This statement is true when talking about the Internet and Search Engine Optimization. "Puppy Linux" has a very high Google ranking mostly around the domain puppylinux.com AND the second domain residing underneath is murga-linux.com which itself has a massive strength in a SEO sense. So anything riding alongside on the server under the domain puppylinux.com will automatically be hit by many many search engine bots putting it immediately on the map.

An Example :
I created a single page website for the release of F96-CE_4 and for it I created the sub-domain f96.puppylinux.com.
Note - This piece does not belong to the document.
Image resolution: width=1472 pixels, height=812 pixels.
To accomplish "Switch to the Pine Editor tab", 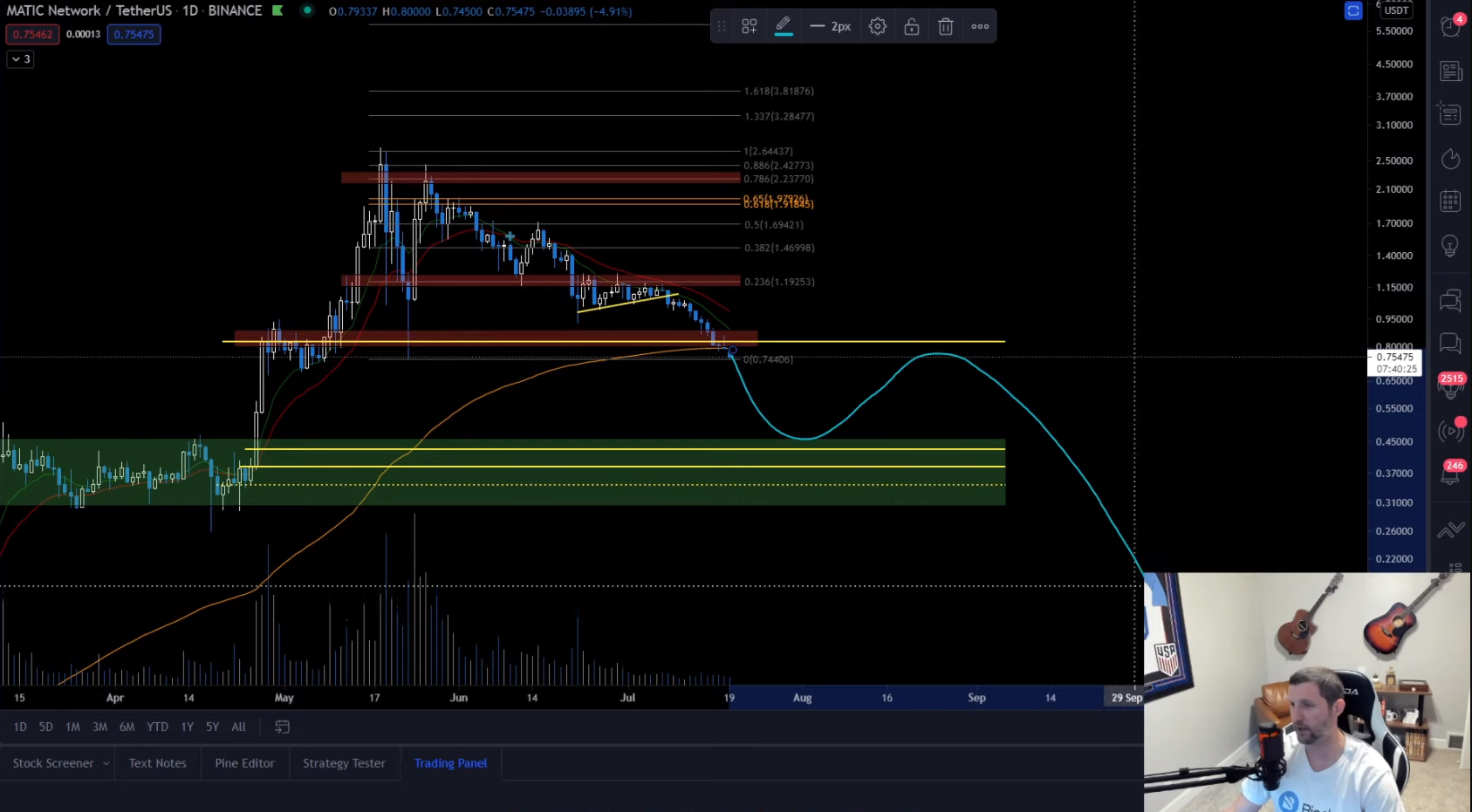I will (x=244, y=763).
I uploaded the few files that make up the site to the sub-domain directory........

240 seconds later the query "F96-CE" in Google.com showed the brand new and highly insignificant web site as #1 on Page 1 of the search results.....go ahead and try it out....open any search engine and type "F96-CE: and see what happens.......#1 over the entire planet Earth......pretty freaking cool if you ask me..... :thumbup:

That is probably what dimkr means when he says hitching a free ride..........great recognition quickly based on the very strong branding and ranking on Google and CO............

I know exactly who is hitching a free ride around here...and I'm doing it as much as possible...puts KLV on the map easy peasy :thumbup2:

Corporations pay people lots of money to get brand strength like Puppy Linux has by accident.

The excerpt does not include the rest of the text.